- _Verilen Metin_:

----------

Emsal Mahkeme Kararı Bakırköy 3. Asliye Ticaret Mahkemesi 2015/919 E. 2018/94 K. 02.02.2018 T.

Görüntülediğiniz mahkeme kararı kesinleşmiş bir karardır.

T.C.
BAKIRKÖY
3. ASLİYE TİCARET MAHKEMESİ

ESAS NO : 2015/919 Esas
KARAR NO : 2018/94

DAVA : Tazminat (Ölüm Ve Cismani Zarar Sebebiyle Açılan Tazminat)
DAVA TARİHİ : 19/04/2014
KARAR TARİHİ : 02/02/2018
KARARIN YAZILDIĞI TARİH : 15/02/2018

Mahkememizde görülmekte olan Tazminat (Ölüm Ve Cismani Zarar Sebebiyle Açılan Tazminat) davasının yapılan açık yargılaması sonunda,
GEREĞİ DÜŞÜNÜLDÜ:
Davacılar vekili dava dilekçesinde ve duruşmadaki beyanlarında özetle; davalının zo- runlu mali mesuliyet sigortacısı olduğu aracın, yaya olan müvekkillerinin desteği ‘a çarparak ölümüne sebebiyet verdiğini, davalı … şirketi tarafından müvekkillerine 14.345,97 TL ödeme yapıldığını, yapılan ödemenin eksik olduğunu ileri sürerek, fazlaya ilişkin hakları saklı kalmak kaydıyla 10.000,00 TL destekten yoksun kalma tazminatının kaza tarihi olan 18/03/2010 gününden itibarn işleyecek avans faiziyle birlikte davalıdan tahsiline karar verilmesini talep ve dava etmiştir.
Davalı vekili cevap dilekçesinde özetle; iki yıllık zamanaşımı süresinin geçtiğini, müvekkili sigorta şirketince ,davacı tarafın başvurusu üzerine … nolu hasar dosyası üzerine 08/06/2010 tarihinde 14.345,97 TL ödeme yapıldığını,müvekkilinin sigorta poliçesinden kaynaklanan sorumlulu- ğunun sona erdiğini, ayrıca müvekkilinin temerrüde düşürülmediğini beyanla davanın reddini savunmuştur.

----------

- _Verilen Malzeme_:
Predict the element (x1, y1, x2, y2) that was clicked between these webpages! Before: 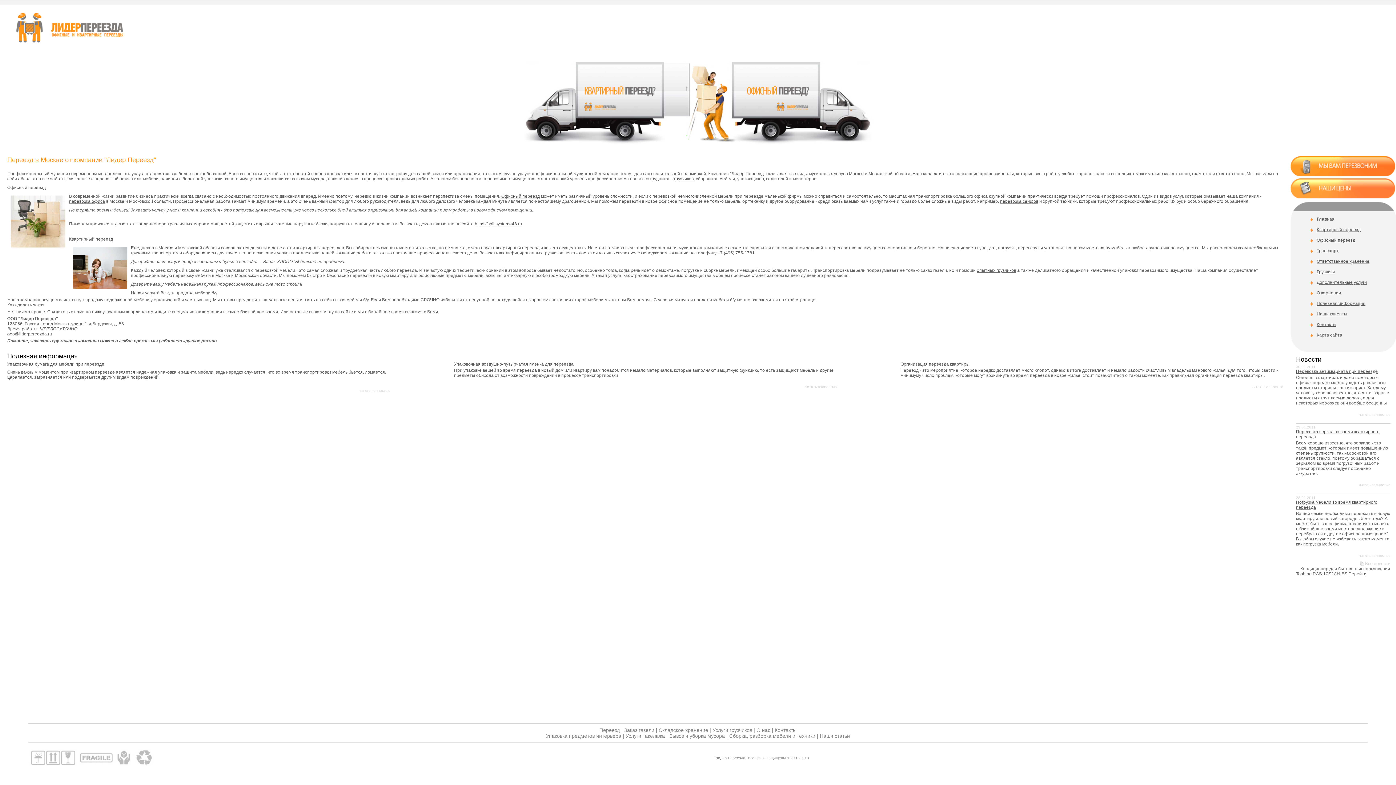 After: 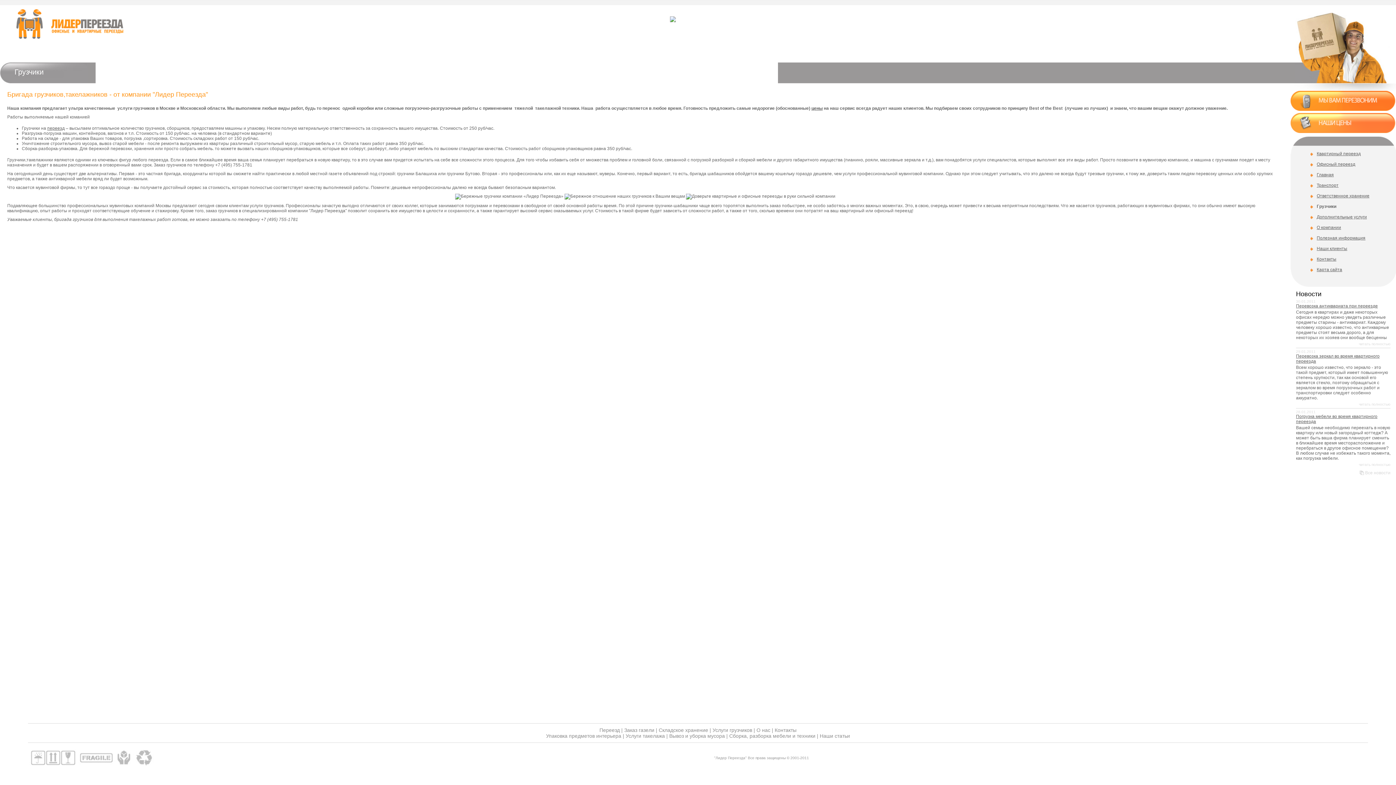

----------

- _Yapılacak İşler_:
A) Karar metnine göre kaza hangi tarihte meydana gelmiştir?
B) Karar metninde "Davalı vekili cevap dilekçesinde özetle" diye başlayan paragrafı ana bilgileri koruyarak lütfen madde madde yazın.
C) Karar metnini kaldığı yerden devam ettirin.
Listeyi kullanmanız gerekmez.

- _Yanıtlar_:
A) 18/03/2010

B)
Davalı vekili cevap dilekçesinde şunları ileri sürmüştür:
- İki yıllık zamanaşımı süresi geçmiştir.
- Sigorta şirketi, davacı tarafın başvurusu üzerine hasar dosyası kapsamında 08/06/2010 tarihinde 14.345,97 TL ödemiştir.
- Şirketin sigorta poliçesinden kaynaklanan sorumluluğu sona ermiştir.
- Şirket temerrüde düşürülmemiştir.
- Bu gerekçelerle davanın reddini savunmuştur.

C)
Dava , trafik kazasından kaynaklanan maddi tazminat istemine ilişkindir.

Mahkememizce yapılan yargılama sonunda iddia, savunma ve toplanan delillere göre tesis olunan … Esas, … karar nolu 10/03/2015 tarihli ilamında “davacılara davalı tarafından 08.06.2010 tarihinde ödeme yapıldığı, bu durumda 2918 sayılı Kanun’un 111. maddesine göre tazminat miktarının yetersiz olduğu iddiasına dayalı istemlerin iki yıl içinde dava konusu yapılması gerektiği, ödeme tarihinden itibaren hesaplandığında iki yıllık sürenin dava tarihi itibariyle dolduğu, iki yıllık hak düşürücü süre içinde davanın açılmadığı gerekçesiyle davanın reddine” karar verilmiş, hüküm davacılar vekili tarafından temyiz edilmiştir.
Yargıtay …. HD’nce yapılan temyiz incelemesi sonunda tesis olunan ….Esas, …. karar nolu 18/06/2015 tarihli ilamda :
“Somut olayda, 18.03.2010 tarihinde meydana gelen trafik kazasında, davacıların murisi vefat etmiştir.
818 Sayılı Borçlar Kanunu’nun 41 (6098 Sayılı TBK’nun 49.maddesi) maddesinde haksız fiil tanımlanmış, 60.maddesinde (TBK’nun değişik 72. maddesi) haksız fiilden zarar görenin bundan kaynaklanan zararının tazmini istemiyle açacağı davaların zararı ve faili öğrendiği tarihten itibaren 1 yıl ve herhalde haksız fiil tarihinden itibaren 10 yıllık zamanaşımı süresine (TBK’nun 72. maddesinde 2 ve 10 yıllık zamanaşımı süreleri öngörülmüştür.) tabi bulunduğu belirtilmiştir.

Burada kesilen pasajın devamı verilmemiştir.